In the report, terror law expert David Anderson QC said that the government needed to do more to prove why security services should be able to monitor our web browsing histories for two years – as has been mooted.
He said that judges, rather than political figures, should issue warrants for interception.
And he recommended that they should lead a new oversight body – the Independent Surveillance and Intelligence Committee – to monitor activity.
Bulk surveillance should be more targeted and better overseen – but will continue.
:: Read the full report by clicking here
Mr Anderson said: “The current law is fragmented, obscure, under constant challenge and variable in the protections that it affords the innocent. It is time for a clean slate.”
Home Secretary Theresa May, in a speech to Parliament, said: “As (he) makes clear it is imperative that the use of sensitive powers are overseen and fully declared under arrangements set by Parliament. It is right that Parliament has the opportunity to debate those arrangements.”
:: What data does is currently intercepted and accessible to UK authorities?
The UK Government can access the content of communications – text messages, emails – with a warrant signed by the Secretary of State.
Communications data – when and with whom your are communicating – can be accessed under RIPA, which is signed off by police forces.
:: How is this data gathered?
Much of the communications data is gathered through bulk interception – trawling the internet for huge amounts of communication, which is then sifted for analysis.
Intercepted communications are handed over by phone companies or by internet companies like Facebook, at the request of the authorities.

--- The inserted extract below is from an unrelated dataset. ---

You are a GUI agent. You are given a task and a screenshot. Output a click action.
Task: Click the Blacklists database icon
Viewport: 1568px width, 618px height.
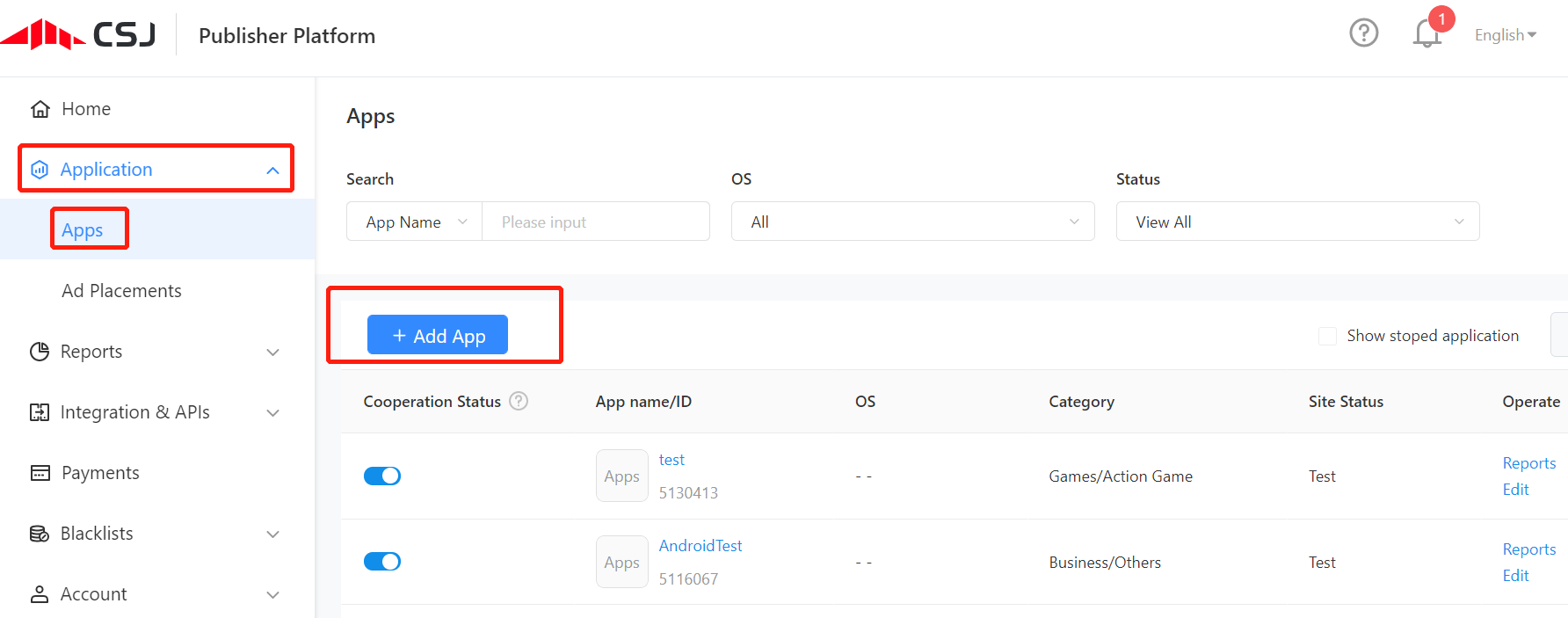pos(40,534)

Currently, the latter is done on a voluntary basis.
:: Is everyone under surveillance, or only specific targets?
Tricky! Not everyone is being monitored the whole time – GCHQ is not reading the emails of everyone in the country. However, many innocent people’s communications data is swept up by bulk intelligence.
Bulk interception may be applied to the communications of specific targets to see who they’re communicating with.
:: Who has access to it?
Lots of government bodies, but it’s most important to the work of the security services and police.
:: Is there proof that access to this data has stopped any terror attacks?
The security services and police say bulk interception is vital. 55% of the intelligence that GCHQ provides comes from bulk interception of communications data, according to the Anderson review.
The security services and police say that bulk interception has stopped terror attacks and other serious crime.
:: Who currently oversees this system, and are there any safeguards?
There are a variety of bodies, with the Parliamentary Intelligence and Security Committee the most prominent.
The Anderson reports suggests the creation of a new, overarching body called the Independent Surveillance and Intelligence committee, headed by a judge, not a politician.
:: Why was this report commissioned?
It was a condition of emergency legislation passed last year by the government to compel phone companies to keep records for two years, after the European Court of Justice said that the existing European law was in fact unlawful.
:: What are the next steps for his recommendations?
The government will publish its draft surveillance bill – the so-called snooper’s charter – in the autumn. It will take into account Anderson’s recommendations although they are just that: recommendations. There’s no guarantee they will become law.